# using 2g on galaxy s2



## roohanqadri (Mar 18, 2012)

i recently bought galaxy s2 at&t phone. im able to use only 3g on it. how do i use 2g/gsm? do i have to contact my service provider or just edit settings on my phone beacuse i dont see any option on it regarding choosing between 3g or 2g?


----------



## Minion (Mar 19, 2012)

go to network settings in galaxy s2 set network mode you will find WCDMA and so on their you can change network mode.


----------



## Sujeet (Mar 20, 2012)

Opt out of WCDMS/GSM OR WCDMA mode and and Select GSM in *wireless and network settings*


----------



## roohanqadri (Mar 23, 2012)

i tried doing that but the problem is that i dont have the option of choosing between 3g and 2g. in the wireless settings, the other phones have 5 options:

1) use packet data
2) data roaming
3) access point names 
4) network operators
5) and some other option of choosing network (gsm/3g)

this is where the other people choose their respective networks.
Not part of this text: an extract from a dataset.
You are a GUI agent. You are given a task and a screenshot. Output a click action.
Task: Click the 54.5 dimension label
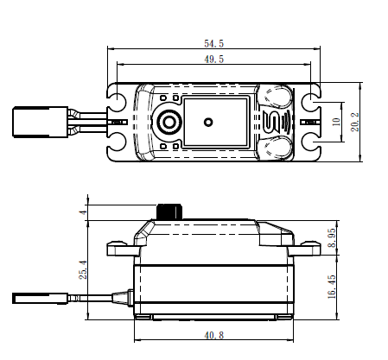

my phone doesnt have the last feature.

any answers for this problem.....


----------



## Minion (Apr 4, 2012)

choose gsm here from option 5.


----------



## Sujeet (Apr 4, 2012)

Minion said:


> choose gsm here from option 5.


Try reading the whole post before replying.
He said the 5th option is not available in his phone.


----------



## Minion (Apr 4, 2012)

Sorry but he is using phone from AT&T I doubt this is a CDMA phone.hence it will not allowing it to change settings.


----------



## pramudit (Apr 5, 2012)

search for android dialer code to switch to 2g...


----------